**** Records to use
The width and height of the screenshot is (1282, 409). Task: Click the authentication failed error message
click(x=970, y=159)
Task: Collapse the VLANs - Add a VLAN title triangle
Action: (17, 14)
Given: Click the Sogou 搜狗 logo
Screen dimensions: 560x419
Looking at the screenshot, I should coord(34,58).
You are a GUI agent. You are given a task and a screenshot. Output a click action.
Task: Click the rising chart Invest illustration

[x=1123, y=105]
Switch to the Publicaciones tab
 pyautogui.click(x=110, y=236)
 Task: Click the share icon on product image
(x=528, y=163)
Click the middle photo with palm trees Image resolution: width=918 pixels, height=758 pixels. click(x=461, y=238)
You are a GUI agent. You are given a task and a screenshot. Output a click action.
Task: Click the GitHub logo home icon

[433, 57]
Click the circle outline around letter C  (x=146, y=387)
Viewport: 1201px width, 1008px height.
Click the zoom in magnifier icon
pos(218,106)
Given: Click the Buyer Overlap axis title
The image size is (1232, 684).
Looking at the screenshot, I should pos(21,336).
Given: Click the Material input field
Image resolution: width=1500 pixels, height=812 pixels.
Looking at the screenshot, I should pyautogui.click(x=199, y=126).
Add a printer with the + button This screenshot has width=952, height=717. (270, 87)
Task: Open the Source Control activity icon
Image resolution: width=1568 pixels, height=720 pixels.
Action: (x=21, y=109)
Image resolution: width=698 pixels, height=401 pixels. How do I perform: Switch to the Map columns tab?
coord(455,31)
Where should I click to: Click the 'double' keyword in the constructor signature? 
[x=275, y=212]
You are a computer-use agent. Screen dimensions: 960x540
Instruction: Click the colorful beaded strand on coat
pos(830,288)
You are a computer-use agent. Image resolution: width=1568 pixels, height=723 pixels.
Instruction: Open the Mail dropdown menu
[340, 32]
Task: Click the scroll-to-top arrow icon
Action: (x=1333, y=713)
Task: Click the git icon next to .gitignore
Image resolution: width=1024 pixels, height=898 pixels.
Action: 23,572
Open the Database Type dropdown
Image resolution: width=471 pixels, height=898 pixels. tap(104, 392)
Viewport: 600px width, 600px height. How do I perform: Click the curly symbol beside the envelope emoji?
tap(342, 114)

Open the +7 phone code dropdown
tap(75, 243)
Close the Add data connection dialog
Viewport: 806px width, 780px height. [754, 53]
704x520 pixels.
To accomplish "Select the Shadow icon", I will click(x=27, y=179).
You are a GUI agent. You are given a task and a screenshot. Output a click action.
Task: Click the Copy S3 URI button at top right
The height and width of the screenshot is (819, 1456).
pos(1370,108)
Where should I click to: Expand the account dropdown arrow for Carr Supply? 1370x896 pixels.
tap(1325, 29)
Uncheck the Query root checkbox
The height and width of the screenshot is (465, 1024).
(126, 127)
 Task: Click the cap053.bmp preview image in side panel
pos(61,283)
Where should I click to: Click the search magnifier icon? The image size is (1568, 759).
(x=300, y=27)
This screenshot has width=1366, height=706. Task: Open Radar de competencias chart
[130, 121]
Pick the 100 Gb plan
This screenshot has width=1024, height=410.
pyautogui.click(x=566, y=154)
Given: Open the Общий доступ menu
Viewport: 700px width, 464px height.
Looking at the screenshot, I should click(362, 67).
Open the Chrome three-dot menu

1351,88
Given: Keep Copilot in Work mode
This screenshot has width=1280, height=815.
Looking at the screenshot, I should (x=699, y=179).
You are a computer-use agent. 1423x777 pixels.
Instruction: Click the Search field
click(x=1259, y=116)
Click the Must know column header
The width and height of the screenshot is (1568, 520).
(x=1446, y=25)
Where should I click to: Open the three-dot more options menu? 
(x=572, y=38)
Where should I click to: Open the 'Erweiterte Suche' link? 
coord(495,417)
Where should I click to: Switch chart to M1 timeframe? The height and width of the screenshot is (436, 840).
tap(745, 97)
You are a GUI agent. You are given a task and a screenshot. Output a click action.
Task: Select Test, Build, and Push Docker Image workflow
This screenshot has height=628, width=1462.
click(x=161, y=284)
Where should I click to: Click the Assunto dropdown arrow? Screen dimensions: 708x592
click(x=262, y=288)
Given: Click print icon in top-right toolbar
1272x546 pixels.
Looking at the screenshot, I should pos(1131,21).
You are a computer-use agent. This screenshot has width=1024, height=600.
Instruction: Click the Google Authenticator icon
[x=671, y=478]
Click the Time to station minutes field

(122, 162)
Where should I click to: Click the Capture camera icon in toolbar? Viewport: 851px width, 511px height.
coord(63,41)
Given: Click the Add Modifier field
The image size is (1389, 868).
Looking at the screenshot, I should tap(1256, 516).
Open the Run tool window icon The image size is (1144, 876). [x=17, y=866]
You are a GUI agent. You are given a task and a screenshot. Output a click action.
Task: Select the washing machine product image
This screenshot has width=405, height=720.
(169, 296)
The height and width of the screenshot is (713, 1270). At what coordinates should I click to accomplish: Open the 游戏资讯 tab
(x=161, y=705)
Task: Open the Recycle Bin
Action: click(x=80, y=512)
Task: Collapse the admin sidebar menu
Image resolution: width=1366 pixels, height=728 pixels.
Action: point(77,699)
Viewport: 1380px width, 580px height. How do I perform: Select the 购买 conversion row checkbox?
********
What you need to do:
Could you turn the material above into a Markdown table with the columns Row and Line, giving each non-blank line its own numbered row and leaving out the blank lines?

Exercise result:
| Row | Line |
|---|---|
| 1 | The width and height of the screenshot is (1282, 409). Task: Click the authentication failed error message |
| 2 | click(x=970, y=159) |
| 3 | Task: Collapse the VLANs - Add a VLAN title triangle |
| 4 | Action: (17, 14) |
| 5 | Given: Click the Sogou 搜狗 logo |
| 6 | Screen dimensions: 560x419 |
| 7 | Looking at the screenshot, I should coord(34,58). |
| 8 | You are a GUI agent. You are given a task and a screenshot. Output a click action. |
| 9 | Task: Click the rising chart Invest illustration |
| 10 | [x=1123, y=105] |
| 11 | Switch to the Publicaciones tab |
| 12 |  pyautogui.click(x=110, y=236) |
| 13 |  Task: Click the share icon on product image |
| 14 | (x=528, y=163) |
| 15 | Click the middle photo with palm trees Image resolution: width=918 pixels, height=758 pixels. click(x=461, y=238) |
| 16 | You are a GUI agent. You are given a task and a screenshot. Output a click action. |
| 17 | Task: Click the GitHub logo home icon |
| 18 | [433, 57] |
| 19 | Click the circle outline around letter C  (x=146, y=387) |
| 20 | Viewport: 1201px width, 1008px height. |
| 21 | Click the zoom in magnifier icon |
| 22 | pos(218,106) |
| 23 | Given: Click the Buyer Overlap axis title |
| 24 | The image size is (1232, 684). |
| 25 | Looking at the screenshot, I should pos(21,336). |
| 26 | Given: Click the Material input field |
| 27 | Image resolution: width=1500 pixels, height=812 pixels. |
| 28 | Looking at the screenshot, I should pyautogui.click(x=199, y=126). |
| 29 | Add a printer with the + button This screenshot has width=952, height=717. (270, 87) |
| 30 | Task: Open the Source Control activity icon |
| 31 | Image resolution: width=1568 pixels, height=720 pixels. |
| 32 | Action: (x=21, y=109) |
| 33 | Image resolution: width=698 pixels, height=401 pixels. How do I perform: Switch to the Map columns tab? |
| 34 | coord(455,31) |
| 35 | Where should I click to: Click the 'double' keyword in the constructor signature?  |
| 36 | [x=275, y=212] |
| 37 | You are a computer-use agent. Screen dimensions: 960x540 |
| 38 | Instruction: Click the colorful beaded strand on coat |
| 39 | pos(830,288) |
| 40 | You are a computer-use agent. Image resolution: width=1568 pixels, height=723 pixels. |
| 41 | Instruction: Open the Mail dropdown menu |
| 42 | [340, 32] |
| 43 | Task: Click the scroll-to-top arrow icon |
| 44 | Action: (x=1333, y=713) |
| 45 | Task: Click the git icon next to .gitignore |
| 46 | Image resolution: width=1024 pixels, height=898 pixels. |
| 47 | Action: 23,572 |
| 48 | Open the Database Type dropdown |
| 49 | Image resolution: width=471 pixels, height=898 pixels. tap(104, 392) |
| 50 | Viewport: 600px width, 600px height. How do I perform: Click the curly symbol beside the envelope emoji? |
| 51 | tap(342, 114) |
| 52 | Open the +7 phone code dropdown |
| 53 | tap(75, 243) |
| 54 | Close the Add data connection dialog |
| 55 | Viewport: 806px width, 780px height. [754, 53] |
| 56 | 704x520 pixels. |
| 57 | To accomplish "Select the Shadow icon", I will click(x=27, y=179). |
| 58 | You are a GUI agent. You are given a task and a screenshot. Output a click action. |
| 59 | Task: Click the Copy S3 URI button at top right |
| 60 | The height and width of the screenshot is (819, 1456). |
| 61 | pos(1370,108) |
| 62 | Where should I click to: Expand the account dropdown arrow for Carr Supply? 1370x896 pixels. |
| 63 | tap(1325, 29) |
| 64 | Uncheck the Query root checkbox |
| 65 | The height and width of the screenshot is (465, 1024). |
| 66 | (126, 127) |
| 67 |  Task: Click the cap053.bmp preview image in side panel |
| 68 | pos(61,283) |
| 69 | Where should I click to: Click the search magnifier icon? The image size is (1568, 759). |
| 70 | (x=300, y=27) |
| 71 | This screenshot has width=1366, height=706. Task: Open Radar de competencias chart |
| 72 | [130, 121] |
| 73 | Pick the 100 Gb plan |
| 74 | This screenshot has width=1024, height=410. |
| 75 | pyautogui.click(x=566, y=154) |
| 76 | Given: Open the Общий доступ menu |
| 77 | Viewport: 700px width, 464px height. |
| 78 | Looking at the screenshot, I should click(362, 67). |
| 79 | Open the Chrome three-dot menu |
| 80 | 1351,88 |
| 81 | Given: Keep Copilot in Work mode |
| 82 | This screenshot has width=1280, height=815. |
| 83 | Looking at the screenshot, I should (x=699, y=179). |
| 84 | You are a computer-use agent. 1423x777 pixels. |
| 85 | Instruction: Click the Search field |
| 86 | click(x=1259, y=116) |
| 87 | Click the Must know column header |
| 88 | The width and height of the screenshot is (1568, 520). |
| 89 | (x=1446, y=25) |
| 90 | Where should I click to: Open the three-dot more options menu?  |
| 91 | (x=572, y=38) |
| 92 | Where should I click to: Open the 'Erweiterte Suche' link?  |
| 93 | coord(495,417) |
| 94 | Where should I click to: Switch chart to M1 timeframe? The height and width of the screenshot is (436, 840). |
| 95 | tap(745, 97) |
| 96 | You are a GUI agent. You are given a task and a screenshot. Output a click action. |
| 97 | Task: Select Test, Build, and Push Docker Image workflow |
| 98 | This screenshot has height=628, width=1462. |
| 99 | click(x=161, y=284) |
| 100 | Where should I click to: Click the Assunto dropdown arrow? Screen dimensions: 708x592 |
| 101 | click(x=262, y=288) |
| 102 | Given: Click print icon in top-right toolbar |
| 103 | 1272x546 pixels. |
| 104 | Looking at the screenshot, I should pos(1131,21). |
| 105 | You are a computer-use agent. This screenshot has width=1024, height=600. |
| 106 | Instruction: Click the Google Authenticator icon |
| 107 | [x=671, y=478] |
| 108 | Click the Time to station minutes field |
| 109 | (122, 162) |
| 110 | Where should I click to: Click the Capture camera icon in toolbar? Viewport: 851px width, 511px height. |
| 111 | coord(63,41) |
| 112 | Given: Click the Add Modifier field |
| 113 | The image size is (1389, 868). |
| 114 | Looking at the screenshot, I should tap(1256, 516). |
| 115 | Open the Run tool window icon The image size is (1144, 876). [x=17, y=866] |
| 116 | You are a GUI agent. You are given a task and a screenshot. Output a click action. |
| 117 | Task: Select the washing machine product image |
| 118 | This screenshot has width=405, height=720. |
| 119 | (169, 296) |
| 120 | The height and width of the screenshot is (713, 1270). At what coordinates should I click to accomplish: Open the 游戏资讯 tab |
| 121 | (x=161, y=705) |
| 122 | Task: Open the Recycle Bin |
| 123 | Action: click(x=80, y=512) |
| 124 | Task: Collapse the admin sidebar menu |
| 125 | Image resolution: width=1366 pixels, height=728 pixels. |
| 126 | Action: point(77,699) |
| 127 | Viewport: 1380px width, 580px height. How do I perform: Select the 购买 conversion row checkbox? |